At some point in this conversation, we may have mentioned needing to stock up on goat yogurt again, and the doctor asked if we were giving him goat’s milk. I told him no, that we didn’t see a need, since he is still breastfeeding. The doctor seemed surprised. “Are you planning on stopping that anytime soon?” I told him no, that considering his dairy allergy it makes sense for him to continue breastfeeding. He was still surprised. “At his age, your supply really can’t keep up with his nutritional needs, so you do need to make sure he’s not replacing food with breastfeeding.” I had to make sure I heard this right. Did he really assume that we were somehow not feeding our son appropriately? I reassured him that we are very conscientious about our son’s diet, that he eats a wide variety of foods several times throughout the day.

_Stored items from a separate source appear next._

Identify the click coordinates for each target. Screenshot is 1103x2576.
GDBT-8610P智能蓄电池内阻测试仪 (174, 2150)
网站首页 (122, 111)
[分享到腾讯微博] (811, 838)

But this had me reeling. This doctor was always very supportive of breastfeeding, but it seems he is not so comfortable with it after one. I didn’t ask why because I think I know why. We live in the U.S. Breastfeeding after a year is unusual. I have known people who were told that breastfeeding after one has no nutritional benefit, that breastmilk loses any nutritional value–and this by medical professionals. Yet these same medical professionals tell women they need to give their kids cow’s milk “x” times a day. What? We are so comfortable in this culture with feeding our kids another animals milk–milk that was produced ostensibly for that animal’s baby. But when it comes to giving our kids milk from our bodies, milk that was made for keeping them nourished and healthy, people get all weird about it. What is that? Why?
I know for a fact that the milk my body makes for my son still has nutritional value, that it still has health benefits beyond nutrition (probiotics, antibodies, feel-good hormones, to name a few), and that no cow or goat or sheep has milk that is made the same way.
Now, I’m not suggesting I’m going to nurse my kid until he’s five. And while I don’t have a specific date for when I plan to stop giving him his “na-na” (maybe around two?), what I do know is that to continue breastfeeding him is natural and even normal.
I’m curious though, what do you think is the best age to stop nursing? If you’re breastfeeding, when do you plan to stop? If you did breastfeed, when did you stop?